Bunzl’s interest in illuminating how modernity has transformed into postmodernity has led him to other research areas. He’s examined hostility toward Muslims in Europe and done ethnographic research on the Chicago art scene. Splitting time between Chicago and Champaign—where he lives with his partner, Billy Vaughn, AM’99, a high-school teacher—Bunzl has secondary appointments in eight departments at Illinois, including Germanic languages and literatures and history. From 2003 to 2007, he also directed the university’s Illinois Program for Research in the Humanities.

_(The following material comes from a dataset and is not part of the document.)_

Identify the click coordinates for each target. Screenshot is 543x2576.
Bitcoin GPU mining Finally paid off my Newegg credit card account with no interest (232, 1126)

That background came in handy as he and the rest of the festival programming committee thought up hundreds of events and winnowed them down to the final selections. He sees the festival much as he does anthropology: anything that’s relevant to the human experience is fair game.

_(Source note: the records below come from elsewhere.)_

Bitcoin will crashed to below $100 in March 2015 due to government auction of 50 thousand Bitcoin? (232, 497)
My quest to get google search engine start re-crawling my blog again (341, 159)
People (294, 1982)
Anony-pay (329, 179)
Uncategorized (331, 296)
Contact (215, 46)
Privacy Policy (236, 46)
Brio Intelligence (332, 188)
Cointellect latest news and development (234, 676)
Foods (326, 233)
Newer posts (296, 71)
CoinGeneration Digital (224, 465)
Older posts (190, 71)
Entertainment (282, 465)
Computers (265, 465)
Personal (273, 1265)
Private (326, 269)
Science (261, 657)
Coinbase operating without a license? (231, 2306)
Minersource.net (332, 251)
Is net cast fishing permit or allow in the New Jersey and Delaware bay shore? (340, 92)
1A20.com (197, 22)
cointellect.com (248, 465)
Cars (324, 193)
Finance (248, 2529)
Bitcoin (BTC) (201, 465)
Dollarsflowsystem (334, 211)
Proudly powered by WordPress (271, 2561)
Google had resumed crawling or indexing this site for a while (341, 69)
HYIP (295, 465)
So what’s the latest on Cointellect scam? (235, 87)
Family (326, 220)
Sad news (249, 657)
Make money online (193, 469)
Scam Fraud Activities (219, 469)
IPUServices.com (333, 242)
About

Bunzl brought that philosophy to the 30–35 events he organized, which apply the “body” theme across a spectrum of topics, from human gait and barefoot running to classical music that references the human form. For example, he asked Jewish-studies scholar Rachel Havrelock to put together a program about the body of Jesus. Havrelock, a University of Illinois at Chicago expert on both the Old and New Testaments, contacted Allen Dwight Callahan, a Brown University theologian who studies how the biblical texts relate to African American culture and identity. Callahan joins Havrelock on stage November 13 to discuss the body of Jesus as both historical reality and symbol. “For me,” says Bunzl, “what is exciting is to have an event on this topic that brings together a Jewish-studies scholar” and someone with an African American studies perspective.

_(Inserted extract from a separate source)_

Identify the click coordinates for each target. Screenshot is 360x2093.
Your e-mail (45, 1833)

The theme for the 2011 festival is “technology,” and Bunzl hopes to attract a larger and more diverse group of Chicago-area attendees—participants now mostly fall into one of two categories: retirees or teachers seeking to enrich their curricula. His long-term aim is to make the festival’s brand of humanities programming, one geared toward public enjoyment and edification, known throughout the country. He plans to expand the organization’s website, which already features recordings of their events, and perhaps write a book about public humanities programming. “Some people are brilliant researchers,” says Bunzl. “But some of us have a real interest in reaching a larger public, and, as academics, we need to do a better job of that.” His ultimate goal, he says, “is to come up with new ways to bring humanities knowledge, in the broadest sense, into the public sphere.”